初診時におおまかな診査と、原因や治療方針などを説明し、検討いただくことにしました。そして、この春休みに再来されました。
下の歯並びは余裕ありで良好ですが、上の前歯がデコボコですね。
上の前歯が向かって左側に傾斜して、左側のデコボコ度合いが強く、その分上下の真ん中が一致しない噛み合わせになっています。
矯正治療のご希望ももっともです。
上の歯並びを見てみると、上の犬歯の後ろ側に乳歯の犬歯が残っており、向かって左側は歯根のみ、右側はなにげに並んでいます。
簡単に言えば、両側の犬歯の生え変わりがうまくいかず、歯の数が2本多い状況で、デコボコになるのも当たり前と言えます。
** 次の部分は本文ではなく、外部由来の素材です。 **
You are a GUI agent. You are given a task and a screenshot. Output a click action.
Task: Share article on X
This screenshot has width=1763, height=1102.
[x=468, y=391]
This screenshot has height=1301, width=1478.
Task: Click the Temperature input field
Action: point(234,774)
下の歯並び、そして奥歯の前後関係の噛み合わせは良好ですから、元来は歯並びかみ合わせに問題がないタイプと言えます。
上の犬歯は最も高い位置で歯が形成され、出て来るまでの経路が長いこともあって、X線チェックで方向が良くない(通常、隣の側切歯方向に傾斜)ため、乳歯の犬歯との生え変わりの問題が予測されることは少なくありません。
そのような場合、定期健診のなかで生え変わりが良好に進むかモニタリングしながら、問題があればタイムリーに乳犬歯を抜歯することで、犬歯が良好な位置に誘導され出て来ます。この概念、処置を萌出誘導といいます。早期発見、適時介入ということで、時間軸を考えながら小児歯科のプロが対処すべき内容です。
この患者さんの場合、両方の乳犬歯を抜歯して矯正治療をすれば綺麗な歯並びかみ合わせになります。
多分小学校高学年の時期でしょうか、萌出誘導が良好に出来ていれば、矯正治療のための時間と費用は不要だったかも知れません。